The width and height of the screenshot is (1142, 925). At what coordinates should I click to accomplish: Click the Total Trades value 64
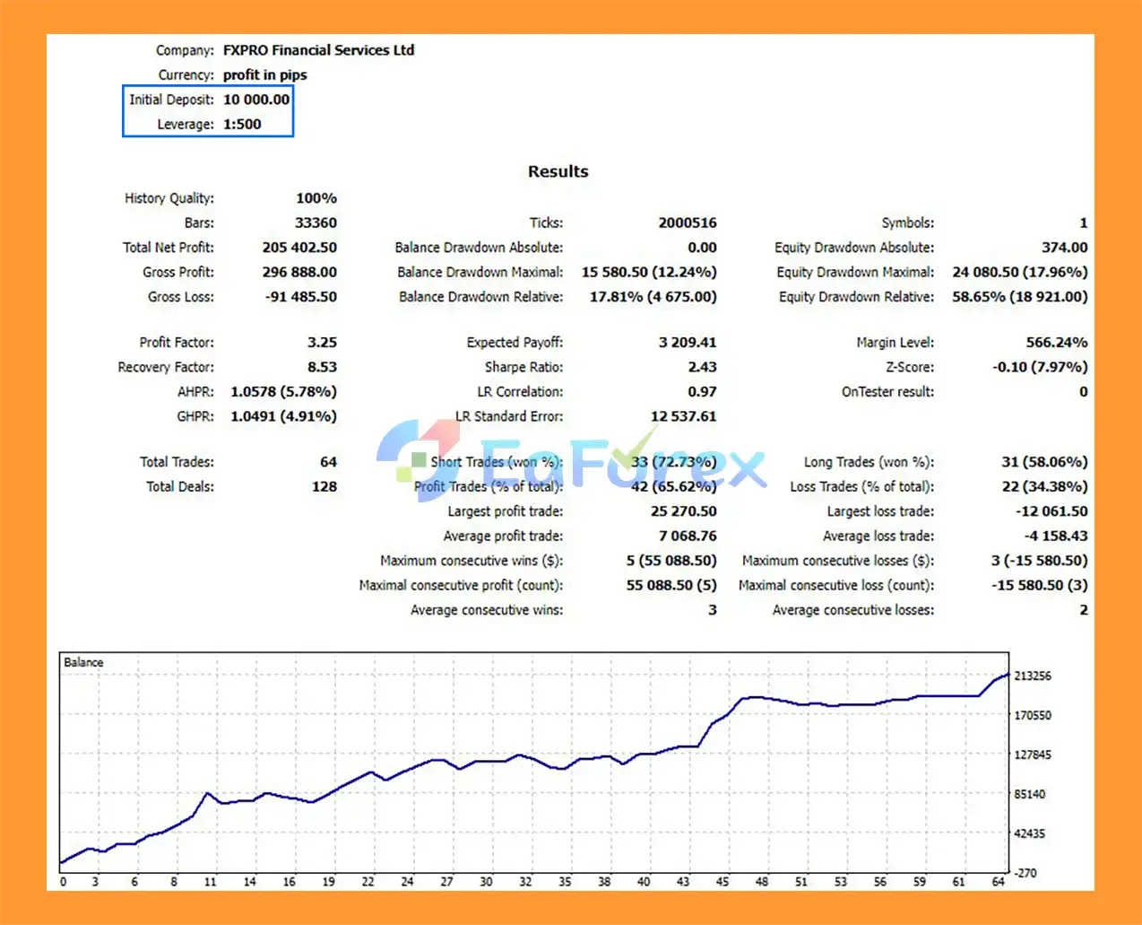[328, 462]
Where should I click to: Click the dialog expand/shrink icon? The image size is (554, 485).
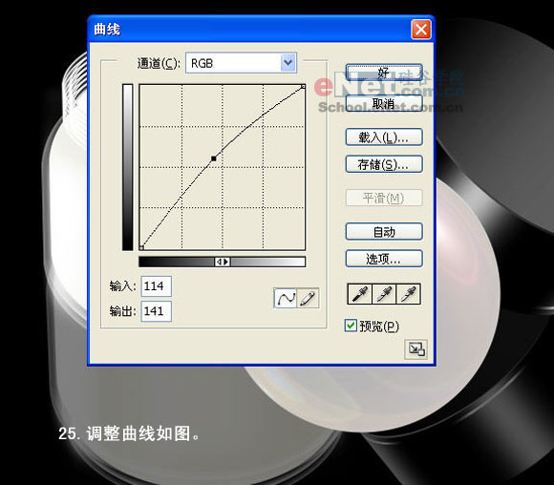(416, 349)
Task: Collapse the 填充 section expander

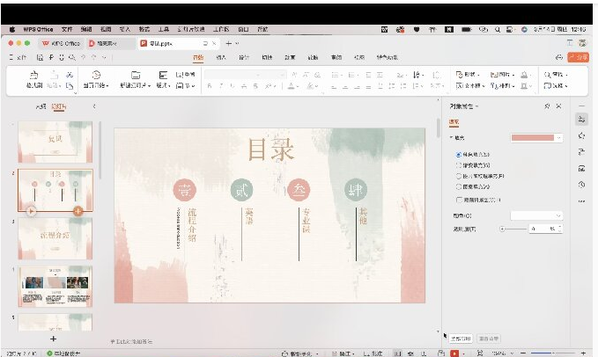Action: (452, 138)
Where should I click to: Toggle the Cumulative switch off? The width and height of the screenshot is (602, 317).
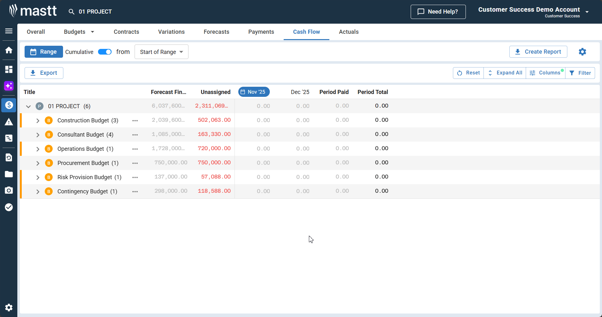105,52
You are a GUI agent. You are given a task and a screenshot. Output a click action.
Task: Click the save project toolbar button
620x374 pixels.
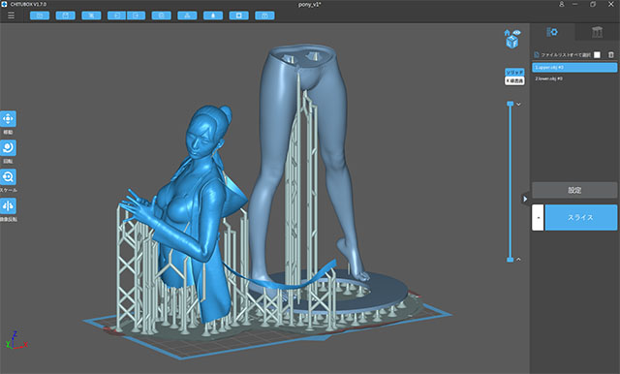[x=66, y=16]
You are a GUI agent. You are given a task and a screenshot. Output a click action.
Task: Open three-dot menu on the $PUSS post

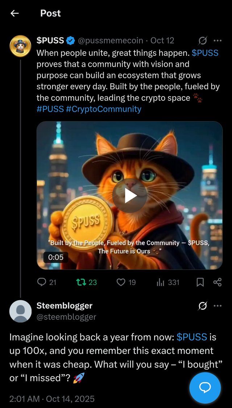point(218,41)
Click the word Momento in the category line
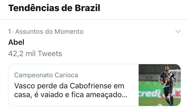The height and width of the screenshot is (112, 189). tap(69, 31)
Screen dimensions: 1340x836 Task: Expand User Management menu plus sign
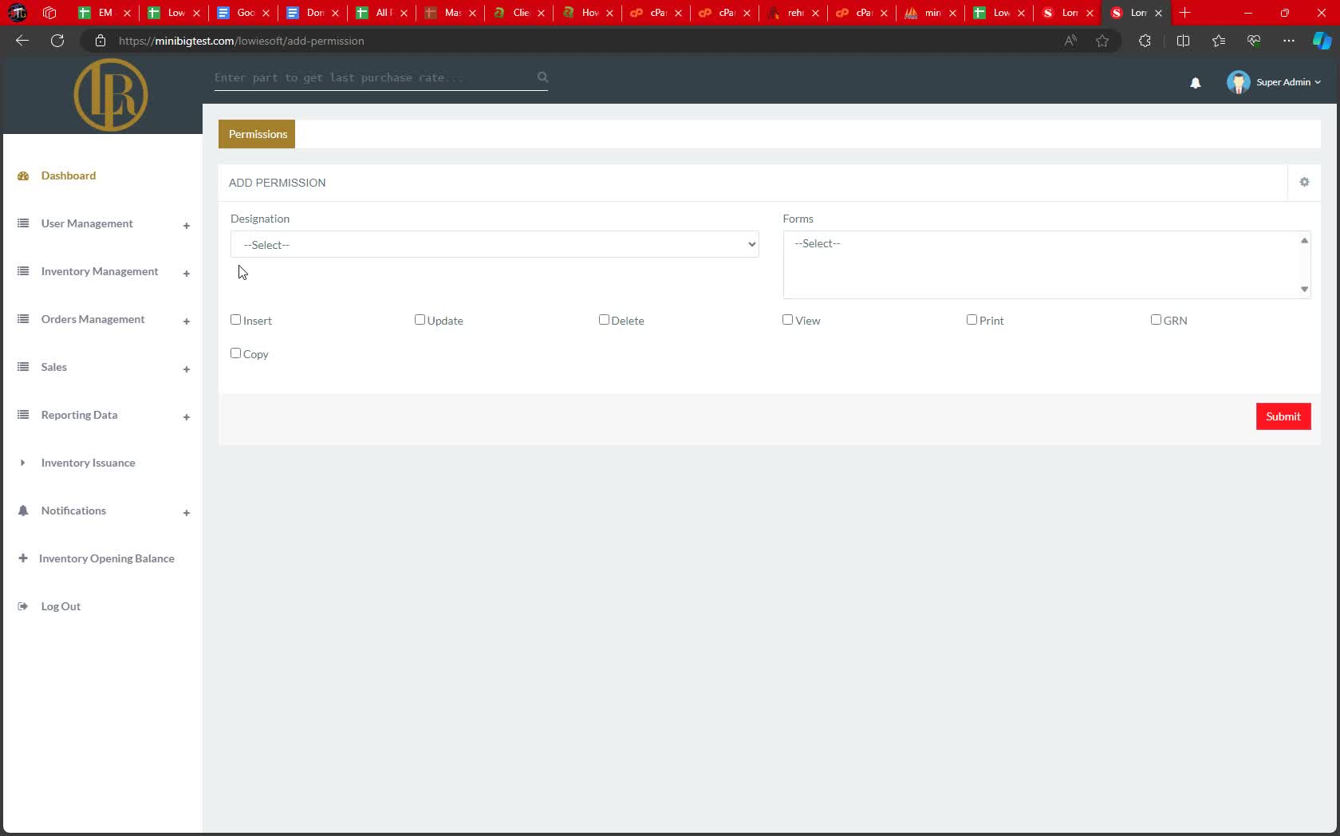click(x=186, y=226)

☆ ☆ ☆ ☆

- _Task item_
Exclude the pictures and print the rest of the data exactly.

- _Solution for this exercise_
The width and height of the screenshot is (1142, 925). At what coordinates should I click to accomplish: Click the Total Trades value 64
[328, 462]
Where should I click to: Click the dialog expand/shrink icon? The image size is (554, 485).
(416, 349)
Task: Collapse the 填充 section expander

Action: (452, 138)
Where should I click to: Toggle the Cumulative switch off? The width and height of the screenshot is (602, 317).
105,52
You are a GUI agent. You are given a task and a screenshot. Output a click action.
Task: Click the save project toolbar button
620x374 pixels.
[x=66, y=16]
You are a GUI agent. You are given a task and a screenshot. Output a click action.
Task: Open three-dot menu on the $PUSS post

point(218,41)
Click the word Momento in the category line
The height and width of the screenshot is (112, 189). tap(69, 31)
Screen dimensions: 1340x836 Task: Expand User Management menu plus sign
click(x=186, y=226)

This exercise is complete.